(Beginning of DATA TO EXAMINE)
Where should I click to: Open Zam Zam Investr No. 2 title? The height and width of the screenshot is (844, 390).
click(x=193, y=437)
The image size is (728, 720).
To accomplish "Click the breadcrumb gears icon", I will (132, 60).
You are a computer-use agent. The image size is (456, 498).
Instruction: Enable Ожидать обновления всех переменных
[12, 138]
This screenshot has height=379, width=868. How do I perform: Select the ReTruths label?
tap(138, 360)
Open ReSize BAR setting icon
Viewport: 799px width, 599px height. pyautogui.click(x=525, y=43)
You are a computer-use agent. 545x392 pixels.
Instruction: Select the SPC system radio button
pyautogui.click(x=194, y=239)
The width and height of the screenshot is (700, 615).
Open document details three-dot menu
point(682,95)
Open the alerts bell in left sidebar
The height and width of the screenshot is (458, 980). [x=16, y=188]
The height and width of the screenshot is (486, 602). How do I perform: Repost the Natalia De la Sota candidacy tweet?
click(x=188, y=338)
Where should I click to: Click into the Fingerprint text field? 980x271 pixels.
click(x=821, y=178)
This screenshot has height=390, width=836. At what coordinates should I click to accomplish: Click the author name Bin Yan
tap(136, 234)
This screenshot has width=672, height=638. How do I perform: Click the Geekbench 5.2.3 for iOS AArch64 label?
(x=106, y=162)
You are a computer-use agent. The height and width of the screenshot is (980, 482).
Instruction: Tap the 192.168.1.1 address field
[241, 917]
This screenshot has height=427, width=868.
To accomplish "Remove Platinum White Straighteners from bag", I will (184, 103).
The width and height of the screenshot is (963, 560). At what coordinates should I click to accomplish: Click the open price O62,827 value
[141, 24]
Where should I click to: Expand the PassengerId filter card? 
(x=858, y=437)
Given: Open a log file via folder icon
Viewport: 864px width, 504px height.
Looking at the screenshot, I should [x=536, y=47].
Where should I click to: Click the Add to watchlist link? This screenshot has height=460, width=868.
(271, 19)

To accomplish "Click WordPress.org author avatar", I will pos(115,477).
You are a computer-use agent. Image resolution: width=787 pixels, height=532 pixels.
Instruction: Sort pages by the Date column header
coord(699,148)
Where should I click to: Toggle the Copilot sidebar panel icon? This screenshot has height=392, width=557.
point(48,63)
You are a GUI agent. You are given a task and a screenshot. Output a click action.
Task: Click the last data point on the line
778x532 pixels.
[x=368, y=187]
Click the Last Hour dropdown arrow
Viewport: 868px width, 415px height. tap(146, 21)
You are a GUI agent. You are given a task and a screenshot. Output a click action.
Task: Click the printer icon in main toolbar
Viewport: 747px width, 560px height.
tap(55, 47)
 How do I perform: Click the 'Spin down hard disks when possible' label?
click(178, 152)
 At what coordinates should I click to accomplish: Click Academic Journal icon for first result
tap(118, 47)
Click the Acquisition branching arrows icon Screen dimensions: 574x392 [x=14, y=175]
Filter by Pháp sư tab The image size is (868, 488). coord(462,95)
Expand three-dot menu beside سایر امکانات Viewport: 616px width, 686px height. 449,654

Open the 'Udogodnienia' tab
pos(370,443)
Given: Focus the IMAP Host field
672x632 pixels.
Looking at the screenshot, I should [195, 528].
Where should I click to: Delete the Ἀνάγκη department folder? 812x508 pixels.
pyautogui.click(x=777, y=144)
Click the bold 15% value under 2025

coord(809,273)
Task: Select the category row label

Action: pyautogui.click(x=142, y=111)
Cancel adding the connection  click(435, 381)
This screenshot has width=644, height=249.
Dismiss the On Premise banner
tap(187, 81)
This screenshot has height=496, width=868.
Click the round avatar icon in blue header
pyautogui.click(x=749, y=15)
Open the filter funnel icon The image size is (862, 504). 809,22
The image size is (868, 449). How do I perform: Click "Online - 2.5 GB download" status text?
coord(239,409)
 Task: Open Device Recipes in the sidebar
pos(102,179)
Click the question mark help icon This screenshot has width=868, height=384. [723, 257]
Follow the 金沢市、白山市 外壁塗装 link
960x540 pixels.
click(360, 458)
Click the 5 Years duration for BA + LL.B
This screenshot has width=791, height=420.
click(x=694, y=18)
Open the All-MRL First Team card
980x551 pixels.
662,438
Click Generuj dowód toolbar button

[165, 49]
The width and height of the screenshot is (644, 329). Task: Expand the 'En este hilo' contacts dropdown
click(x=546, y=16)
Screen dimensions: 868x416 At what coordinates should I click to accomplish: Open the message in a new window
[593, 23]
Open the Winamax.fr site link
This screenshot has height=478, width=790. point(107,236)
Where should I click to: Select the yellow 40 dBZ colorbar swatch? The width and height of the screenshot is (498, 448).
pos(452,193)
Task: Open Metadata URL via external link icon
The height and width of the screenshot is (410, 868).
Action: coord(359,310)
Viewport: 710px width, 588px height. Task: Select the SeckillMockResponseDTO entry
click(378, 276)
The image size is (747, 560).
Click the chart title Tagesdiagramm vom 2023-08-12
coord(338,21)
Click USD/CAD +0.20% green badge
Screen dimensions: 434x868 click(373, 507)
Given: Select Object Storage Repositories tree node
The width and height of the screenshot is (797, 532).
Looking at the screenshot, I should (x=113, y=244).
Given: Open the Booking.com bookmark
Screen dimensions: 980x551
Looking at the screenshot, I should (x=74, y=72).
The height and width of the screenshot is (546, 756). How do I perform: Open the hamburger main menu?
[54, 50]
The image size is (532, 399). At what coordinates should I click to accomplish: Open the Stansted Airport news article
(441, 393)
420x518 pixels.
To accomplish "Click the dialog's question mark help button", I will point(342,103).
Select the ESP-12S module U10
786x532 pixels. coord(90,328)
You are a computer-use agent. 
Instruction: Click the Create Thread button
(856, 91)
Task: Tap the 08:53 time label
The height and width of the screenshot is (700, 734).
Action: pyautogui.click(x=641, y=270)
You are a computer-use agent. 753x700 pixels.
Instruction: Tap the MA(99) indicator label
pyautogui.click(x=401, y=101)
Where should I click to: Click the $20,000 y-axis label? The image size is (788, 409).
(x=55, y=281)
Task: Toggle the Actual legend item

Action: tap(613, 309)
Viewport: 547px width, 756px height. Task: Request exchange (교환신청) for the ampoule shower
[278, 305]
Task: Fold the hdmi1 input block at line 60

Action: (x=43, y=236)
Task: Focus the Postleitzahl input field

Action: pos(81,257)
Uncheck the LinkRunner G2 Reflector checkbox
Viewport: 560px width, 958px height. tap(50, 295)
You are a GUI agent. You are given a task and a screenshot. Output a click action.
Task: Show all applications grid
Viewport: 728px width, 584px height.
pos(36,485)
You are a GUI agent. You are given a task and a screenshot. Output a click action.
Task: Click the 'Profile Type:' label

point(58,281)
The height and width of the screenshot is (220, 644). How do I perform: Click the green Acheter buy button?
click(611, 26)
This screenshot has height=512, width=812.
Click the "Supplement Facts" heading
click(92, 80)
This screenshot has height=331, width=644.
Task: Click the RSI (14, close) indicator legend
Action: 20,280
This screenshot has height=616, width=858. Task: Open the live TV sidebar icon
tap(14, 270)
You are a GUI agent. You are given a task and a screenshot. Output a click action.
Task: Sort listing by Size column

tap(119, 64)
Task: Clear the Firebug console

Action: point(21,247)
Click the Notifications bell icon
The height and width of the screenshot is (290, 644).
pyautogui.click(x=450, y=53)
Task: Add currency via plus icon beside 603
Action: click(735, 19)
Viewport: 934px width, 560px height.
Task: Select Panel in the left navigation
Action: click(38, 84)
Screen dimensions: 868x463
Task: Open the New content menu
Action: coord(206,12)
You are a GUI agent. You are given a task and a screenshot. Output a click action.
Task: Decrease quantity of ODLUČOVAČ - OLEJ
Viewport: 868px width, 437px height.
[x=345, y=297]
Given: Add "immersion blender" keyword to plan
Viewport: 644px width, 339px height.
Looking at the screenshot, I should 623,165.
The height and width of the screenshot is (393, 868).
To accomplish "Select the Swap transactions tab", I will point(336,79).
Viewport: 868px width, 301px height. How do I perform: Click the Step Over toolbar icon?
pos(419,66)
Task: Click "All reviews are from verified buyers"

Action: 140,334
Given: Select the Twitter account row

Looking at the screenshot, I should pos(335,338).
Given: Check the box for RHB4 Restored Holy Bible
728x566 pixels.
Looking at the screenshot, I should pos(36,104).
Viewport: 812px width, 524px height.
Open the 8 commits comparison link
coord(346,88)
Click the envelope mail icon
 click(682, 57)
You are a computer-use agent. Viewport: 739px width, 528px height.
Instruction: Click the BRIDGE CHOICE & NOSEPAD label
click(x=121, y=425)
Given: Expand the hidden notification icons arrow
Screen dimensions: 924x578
(End of DATA TO EXAMINE)
DIRECTIONS FOR THIS TASK: Once the line with "Instruction: Click the BRIDGE" has been found in the records above, retype it and every line after it exactly, and include nothing else.

TASK RESPONSE:
Instruction: Click the BRIDGE CHOICE & NOSEPAD label
click(x=121, y=425)
Given: Expand the hidden notification icons arrow
Screen dimensions: 924x578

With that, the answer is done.